■ **Kurze Aufgabe**:
Beantworten Sie die folgenden Fragen kurz anhand des Textes „Zeugenschaft des Grauens“.
(a) Welche Gefahr fürchten die verbliebenen Serben einerseits?
(b) Wer sind bei der Ermordung des älteren serbischen Ehepaares die Täter?
(c) Wohin flüchtet der Bub danach?

■ **Gegebener Text**:
◆ ◆ ◆ ◆

Zeugenschaft des Grauens

Das Kind, das spätestens seit dem gewaltsamen Tod seiner Eltern keines mehr ist, sieht mit an, wie die verbliebenen Serben in doppelter Angst leben: Einerseits fürchten sie die von der serbisch-bosnischen Armee abgefeuerten Granaten, vor denen die eigene ethnische Zugehörigkeit naturgemäß keinerlei Schutz bietet. Andererseits fürchten sie, der Kollaboration mit ebendieser serbisch-bosnischen Armee bezichtigt zu werden und Racheakte durch militärische oder kriminelle Gruppen zu erleiden.

Als der Bub noch einmal die Ermordung eines älteren serbischen Ehepaares aus nächster Nähe mitansehen muss, wobei diesmal seine eigenen "Freunde" die Täter sind, stiehlt er sich davon und flüchtet zu den serbischen Stellungen. Von dort aus schießt er nun selbst auf die belagerte Stadt.

◆ ◆ ◆ ◆

■ **Gegebenes Material**:
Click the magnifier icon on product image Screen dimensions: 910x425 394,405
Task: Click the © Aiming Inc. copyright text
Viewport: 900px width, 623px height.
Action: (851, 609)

◆ ◆ ◆ ◆

■ **Lösung**:
(a) Die von der serbisch-bosnischen Armee abgefeuerten Granaten.
(b) Die eigenen „Freunde“ des Buben.
(c) Zu den serbischen Stellungen.